SciPy 2024

xCDAT (Xarray Climate Data Analysis Tools): A Python package for simple climate data analysis on structured grids
07-11, 15:50–16:20 (US/Pacific), Room 315

xCDAT(Xarray Climate Data Analysis Tools) is an open-source Python package that extends Xarray for climate data analysis on structured grids. This talk will cover a brief history of xCDAT, the value this package presents to the climate science community, and a general overview of key features with technical examples. xCDAT’s scope focuses on routine climate research analysis operations such as loading, averaging, and regridding data on structured grids (e.g., rectilinear, curvilinear). Some key features include temporal averaging, geospatial averaging, horizontal regridding, vertical regridding, and robust interpretation and handling of metadata and bounds for coordinates.


The process of analyzing climate data requires core operations such as reading and writing netCDF files, horizontal and vertical regridding, and spatial and temporal averaging. These operations must also be highly performant in order to handle the volume of climate data that continues to grow due to a larger pool of data products and increasing spatiotemporal resolution of model and observational data. In recent years there has been a driving need for modern analysis software that can efficiently handle large datasets with a simple to use interface. xCDAT addresses this need by combining the power of Xarray with sensibly developed geospatial analysis features that are inspired by the Community Data Analysis Tools (CDAT) library. xCDAT leverages powerful packages in the Xarray ecosystem including xESMF, xgcm, and CF xarray.

xCDAT aims to promote software sustainability and scientific reproducibility with climate analysis code. xCDAT streamlines climate data analysis by providing simple and robust APIs that abstract Xarray boilerplate code for core analysis operations. This results in code that is more reusable, readable, and less-error prone compared to implementations with pure Xarray. xCDAT operates on datasets that are compliant with the Climate and Forecast (CF) metadata conventions to ensure general compatibility with data regardless of source.

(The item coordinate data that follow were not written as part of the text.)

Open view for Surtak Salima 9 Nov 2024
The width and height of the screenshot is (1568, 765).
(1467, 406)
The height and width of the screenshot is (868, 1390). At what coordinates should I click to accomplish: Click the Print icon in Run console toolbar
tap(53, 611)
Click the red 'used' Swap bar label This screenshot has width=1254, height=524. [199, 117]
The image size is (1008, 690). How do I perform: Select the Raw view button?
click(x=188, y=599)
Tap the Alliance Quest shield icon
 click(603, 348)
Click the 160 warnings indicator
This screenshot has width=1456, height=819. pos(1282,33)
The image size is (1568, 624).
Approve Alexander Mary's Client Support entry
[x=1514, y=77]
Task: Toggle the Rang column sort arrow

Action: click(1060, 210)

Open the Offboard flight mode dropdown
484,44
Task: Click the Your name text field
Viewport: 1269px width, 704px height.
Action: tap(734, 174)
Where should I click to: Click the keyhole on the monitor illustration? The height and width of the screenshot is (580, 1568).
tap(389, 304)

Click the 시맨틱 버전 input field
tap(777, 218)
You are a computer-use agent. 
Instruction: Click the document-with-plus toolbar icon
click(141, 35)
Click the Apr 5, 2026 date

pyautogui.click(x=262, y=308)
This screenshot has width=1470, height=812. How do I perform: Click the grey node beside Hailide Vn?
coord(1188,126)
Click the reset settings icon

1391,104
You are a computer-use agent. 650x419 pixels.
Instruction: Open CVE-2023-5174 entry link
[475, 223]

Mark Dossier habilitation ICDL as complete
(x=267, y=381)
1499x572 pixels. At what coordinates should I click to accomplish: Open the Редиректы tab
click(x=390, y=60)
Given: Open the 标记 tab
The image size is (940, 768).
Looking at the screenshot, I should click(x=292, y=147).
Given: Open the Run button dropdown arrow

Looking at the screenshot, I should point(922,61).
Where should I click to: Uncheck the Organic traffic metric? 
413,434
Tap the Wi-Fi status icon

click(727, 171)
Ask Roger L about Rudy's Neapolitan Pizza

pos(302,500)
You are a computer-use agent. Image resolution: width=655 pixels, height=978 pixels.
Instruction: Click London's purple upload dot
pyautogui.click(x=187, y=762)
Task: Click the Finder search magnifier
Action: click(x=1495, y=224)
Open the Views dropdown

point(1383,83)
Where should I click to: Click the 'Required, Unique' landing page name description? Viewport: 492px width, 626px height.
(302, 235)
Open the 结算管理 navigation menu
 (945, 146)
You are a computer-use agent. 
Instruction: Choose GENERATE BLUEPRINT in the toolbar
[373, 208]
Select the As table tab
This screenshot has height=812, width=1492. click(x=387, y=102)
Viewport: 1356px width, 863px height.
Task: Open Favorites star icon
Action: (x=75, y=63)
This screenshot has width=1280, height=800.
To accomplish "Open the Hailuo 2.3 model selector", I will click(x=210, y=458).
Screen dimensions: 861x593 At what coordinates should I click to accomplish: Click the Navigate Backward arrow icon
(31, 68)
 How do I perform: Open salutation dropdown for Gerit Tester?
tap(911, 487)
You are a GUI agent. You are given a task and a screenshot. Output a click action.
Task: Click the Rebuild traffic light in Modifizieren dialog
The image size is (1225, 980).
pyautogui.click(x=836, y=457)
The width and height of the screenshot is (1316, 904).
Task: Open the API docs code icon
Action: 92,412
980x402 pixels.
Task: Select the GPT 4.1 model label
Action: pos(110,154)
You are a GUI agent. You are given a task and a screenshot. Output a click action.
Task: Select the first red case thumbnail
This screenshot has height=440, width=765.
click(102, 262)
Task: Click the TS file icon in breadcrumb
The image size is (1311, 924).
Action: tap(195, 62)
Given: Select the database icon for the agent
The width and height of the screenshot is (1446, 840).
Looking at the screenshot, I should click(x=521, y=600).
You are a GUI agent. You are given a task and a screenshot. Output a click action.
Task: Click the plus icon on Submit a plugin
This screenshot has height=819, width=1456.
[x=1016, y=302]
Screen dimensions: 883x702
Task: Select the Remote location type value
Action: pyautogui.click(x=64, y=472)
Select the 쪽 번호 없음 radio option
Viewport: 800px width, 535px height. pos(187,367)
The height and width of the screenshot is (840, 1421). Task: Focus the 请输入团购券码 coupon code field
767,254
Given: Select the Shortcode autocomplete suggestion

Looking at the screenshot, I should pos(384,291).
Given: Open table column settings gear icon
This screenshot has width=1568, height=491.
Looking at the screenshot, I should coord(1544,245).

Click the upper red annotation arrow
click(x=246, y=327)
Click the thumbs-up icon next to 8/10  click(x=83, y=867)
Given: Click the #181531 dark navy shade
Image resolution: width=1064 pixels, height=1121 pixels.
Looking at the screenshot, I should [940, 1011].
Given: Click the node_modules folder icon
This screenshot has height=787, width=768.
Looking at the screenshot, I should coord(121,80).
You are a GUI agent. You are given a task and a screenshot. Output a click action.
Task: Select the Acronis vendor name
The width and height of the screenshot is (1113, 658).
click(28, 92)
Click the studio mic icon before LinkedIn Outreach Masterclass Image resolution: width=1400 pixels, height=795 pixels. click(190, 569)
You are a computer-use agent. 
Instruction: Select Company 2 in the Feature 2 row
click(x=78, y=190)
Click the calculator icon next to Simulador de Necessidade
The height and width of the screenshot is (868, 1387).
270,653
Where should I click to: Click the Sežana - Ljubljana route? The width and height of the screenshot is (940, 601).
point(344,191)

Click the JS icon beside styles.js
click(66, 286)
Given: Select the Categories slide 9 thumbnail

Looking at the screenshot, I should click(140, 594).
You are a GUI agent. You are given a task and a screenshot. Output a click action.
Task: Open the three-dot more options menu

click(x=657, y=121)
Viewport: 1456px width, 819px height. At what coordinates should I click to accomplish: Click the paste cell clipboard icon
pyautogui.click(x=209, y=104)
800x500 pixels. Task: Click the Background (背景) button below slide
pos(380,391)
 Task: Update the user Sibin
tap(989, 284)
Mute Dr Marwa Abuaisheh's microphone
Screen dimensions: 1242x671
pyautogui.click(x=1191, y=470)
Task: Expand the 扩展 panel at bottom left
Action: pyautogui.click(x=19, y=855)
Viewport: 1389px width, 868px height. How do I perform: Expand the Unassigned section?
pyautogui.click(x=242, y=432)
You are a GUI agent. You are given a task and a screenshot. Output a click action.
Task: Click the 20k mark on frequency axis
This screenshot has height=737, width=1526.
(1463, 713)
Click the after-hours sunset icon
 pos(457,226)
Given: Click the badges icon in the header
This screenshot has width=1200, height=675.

Performance is also one of the fundamental drivers in xCDAT’s software design. xCDAT tackles this area of focus by supporting Dask for parallelism in many of its computational operations. xCDAT conveniently inherits Dask support through Xarray, which enables users to more efficiently analyze large climate data using multithreading or multiprocessing. For more resource-intensive needs, users can configure and/or use a local or remote Dask cluster.

xCDAT’s mission is to serve the needs of the climate science community in the long-term. xCDAT is a community-driven project that encourages contributions from anyone who is interested through the GitHub repository. xCDAT is actively being integrated as a core component of the Program for Climate Model Diagnosis and Intercomparison (PCMDI) Metrics Package and the Energy Exascale Earth System Model Diagnostics (E3SM) Package. xCDAT is also included in the E3SM Unified Environment that is deployed in various U.S. Department of Energy supercomputers to run E3SM software tools.

Resources:
* GitHub Repository
* Documentation
* Earth System Grid Federation (ESGF) Seminar Series Talk 04/23 (Virtual, YouTube)
* AMS 2023 Abstract (for a talk)
* LLNL Climate and Weather Series Talk (01/25/23) - A Gentle Introduction to xCDAT (Jupyter Notebook slides)

Hi, my name is Tom Vo. I am a software engineer in the LLNL Climate Program and a member of the Energy Exascale Earth System Model (E3SM) and Simplifying ESM Analysis Through Standards (SEATS) projects. I contribute to numerous open-source scientific software for climate science, including leading the development of Xarray Climate Data Analysis Tools (xCDAT). I am formerly a member of the Earth System Grid Federation (ESGF) Project where I was the lead full-stack web developer for MetaGrid, ESGF’s next-generation search portal for climate data.

My interests and expertise are in scientific Python package development, full-stack web-development, and DevOps engineering.